–16–

When my mother was still alive, I read to acquire enough knowledge to impress her and humiliate my father. When she died, I abandoned my books for a good while. I only went back to them when I was about fourteen. I think I started reading again because it was a more efficient way to pass the time. I read so voraciously that, instead of toys and junk food, I used my hefty allowance to buy books. My father always gave me a lot of money. Not out of generosity, but insouciance. It was a way of saying, To hell with it. Let him look after himself. I had to start my collection almost from scratch, since one of the first things my father did when my mother died was donate most of her books to a charity — just as he did her clothes, jewellery, and all her other belongings. Even her photographs ended up with my aunt. I got them back as an adult, and keep them in the cupboard I have here.

I spent my adolescence reading — not least because it irritated my father, who blamed it for the fact that I’d turned into a skinny, pale teenager. At the country club, he couldn’t hide his envy of his friends who had strong, suntanned sons who’d already had a string of girlfriends, and who engaged in vile banter. To further set myself apart from them, I opened my mouth only to say that the days of the bourgeoisie were numbered, and that the only thing worse than robbing a bank was founding a bank. Not that I was some snot-nosed wannabe communist. I’d read the Communist Manifesto, and other nonsense of that sort, just to have ammunition when I wanted to provoke my father and his rich friends. It was more or less like wearing torn trousers and dirty t-shirts, which I also did.

Concerned that I wasn’t like the idiots he considered models of healthy youth, my father decided to, in his words, ‘help me become a man’. He started bringing up smutty subjects, and one night dragged me off to a ‘special restaurant’ — an upmarket brothel. ‘Take your pick, and I’ll pay,’ he said, showing me the girls. To get out of it, I pretended I was dizzy, really dizzy, and that I’d faint if I stayed. My father obviously didn’t fall for it. He only agreed to leave because he didn’t want to risk becoming a supporting actor in a ridiculous fainting scene. On the way home, he hurled insults at me. He said I was a poof, abnormal, sick, and that he’d never go out in public with me again. Not even to the country club.
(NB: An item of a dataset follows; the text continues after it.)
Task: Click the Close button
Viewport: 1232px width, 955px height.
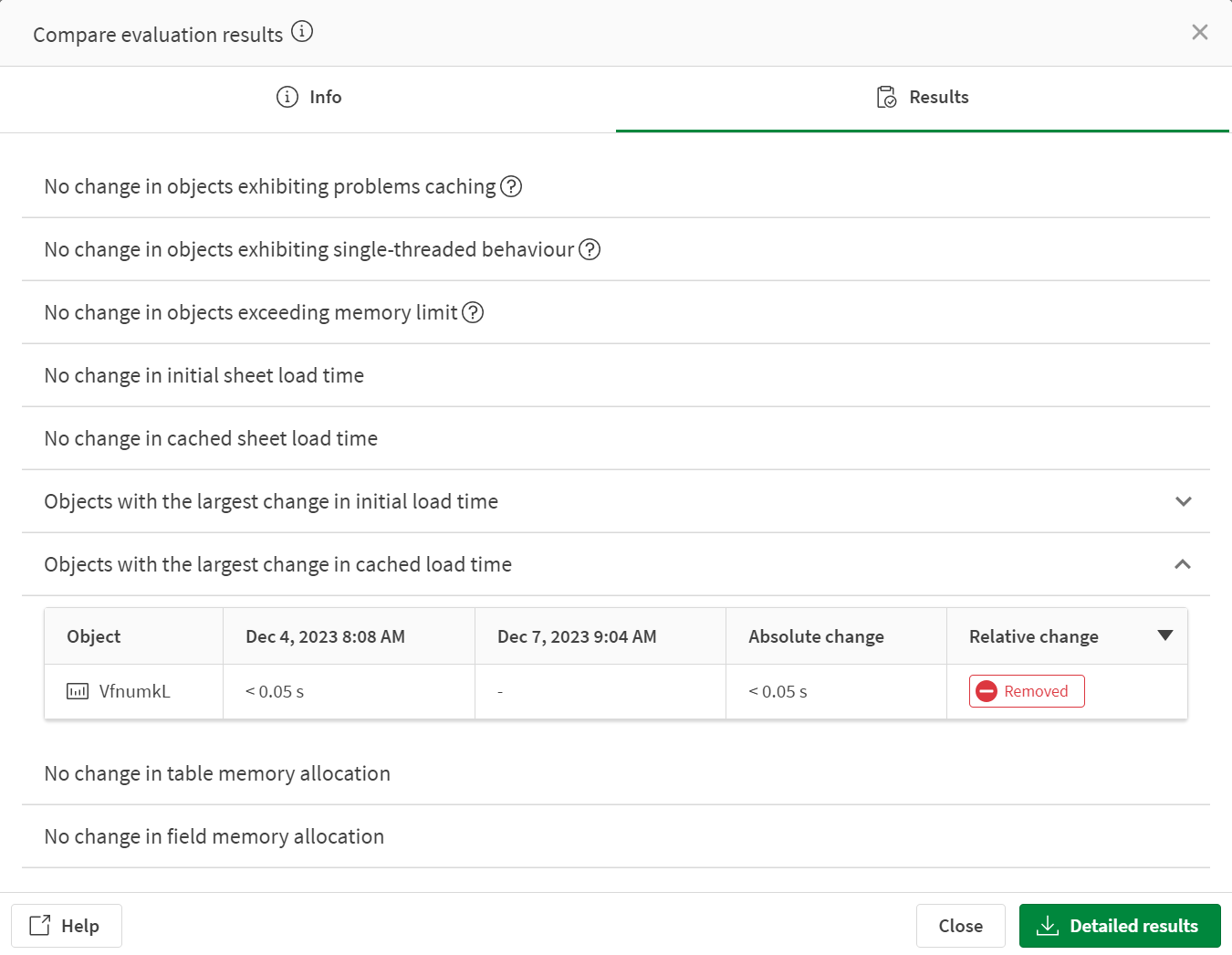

To my immense satisfaction, he kept his word. We only went out together again when I started seeing the woman I eventually married … How old was I when I lost my virginity? It was after my father tried to initiate me — I was about seventeen and a half. I went by myself to a downtown brothel. The whore I chose had a broken arm, and after we had sex, to complete the hour I’d paid for, she started telling me a weird story. She said that where she came from, there were women who gave birth to children who were half human, half animal. She must have been crazy.

Coming back to my reading … I read so much that it affected my performance at school. I neglected my studies to concentrate on novels, short stories, and plays — some of them impenetrable to a teenager … Did my books make me happy in any way? On the contrary, they helped me to become even unhappier. But it was a special unhappiness; that of one who believes himself better than others. Turning to books to make oneself feel especially unhappy — there’s nothing uncommon about that. I’d even go so far as to say that it makes the most sense. I don’t want to dwell much on this, because it’s not our topic. I’d just like to say one thing: I think literature confirms human unhappiness for those who are already prone to it. Or, at least, it shows how limited happiness can be. It’s possible to compose beautiful symphonies overflowing with the purest joy, and to paint magnificent canvasses in which radiant morning light is the only protagonist. But there is no great book whose main subject is not unhappiness … Why is that? Because one must be unhappy, in essence, to write a book, and to seek, in the interregnum of writing, some happiness. Clarice Lispector, remember? And me.

The ironic thing is that, because of my devotion to books, I ended up living the illusion that I could be happy full-time. It is an indirect association, but it can be made. They — books — led me to the place where I was to meet my wife … No, I don’t think the expression ‘ex-wife’ is more appropriate. It’s true that we live far apart, but on paper we’re still married. From a legal point of view, it was the best way our lawyers could find for me to continue to avail myself of a share of my father’s fortune, which is now limited to the payment of my monthly fees here. As I’m sure you know, I lost all right to any direct inheritance when I murdered him.

I can, therefore, call her my wife. And I will do so until the end of my days.